Dogs that make a difference edited by Saskia Adams

Dogs come in all shapes and sizes and for thoudands of years they have worked alongside mankind in a varirty of roles - from herding, to searching, to guarding.  In more recent decades 'mans best friend' has found a place guiding the blind, alerting the deaf, and supporting people with mobility - and they have also found a place as therapy animals.  In Australia teams from Delta therapy dogs visit rest homes, aged care facilities, hospitals, psychiatric facilities, and help children in schools and libraries with their reading.  
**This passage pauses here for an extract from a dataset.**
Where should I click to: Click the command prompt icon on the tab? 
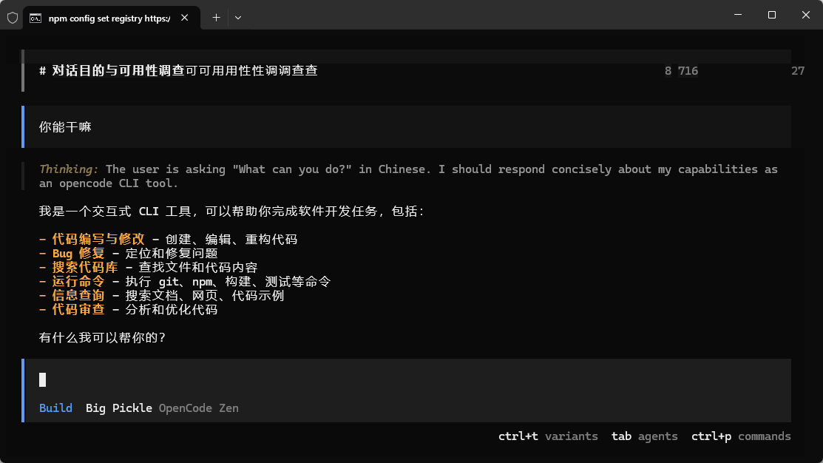point(35,18)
This touching and heartwarming book is brimming with personal stories from Delta volunteers, marking the small (and not so small) differences their therapy dogs have made in the lives of people going through the challenges of illness or the slow decline of old age.  There are stories that will make you tear up, while others will make you smile.  In hospitals the dogs can make a real difference for children facing challenigng and painful medical procedures, easing the pain by providing a distraction and company.  In aged care they light the spark for dementia residents who may have forgotten many things but will always remember the day that their four footed friend comes to visit.  Each dog is special in their own way, and each partnership experiences the joy of volunteering together in a different way - but they are all amazing partnerships.

I volunteer with a therapy pets programme in New Zealand and many of the stories that I read in Dogs that make a difference sound achingly familiar because I know volunteers who have had the same experience - or I have experienced similar events with my own dogs.  There is the story of the dog that developed a special relationship with a resident who passed away, and the dog then refused to enter that room again (in Australia the dog became distressed and had to be removed from the room).  There is the child who was terrified of dogs but learned to overcome that fear - I had the same experience with a child at the school I visit where at first he was in the toilets crying and afraid to come to class, and by the end of the year he was willing to not only be near Houdini but also willing to sit with and cuddle him.  

There are amazing stories to discover here and if you are interested in animal assisted therapy then this book is a great place to start if you want to learn what it is really like.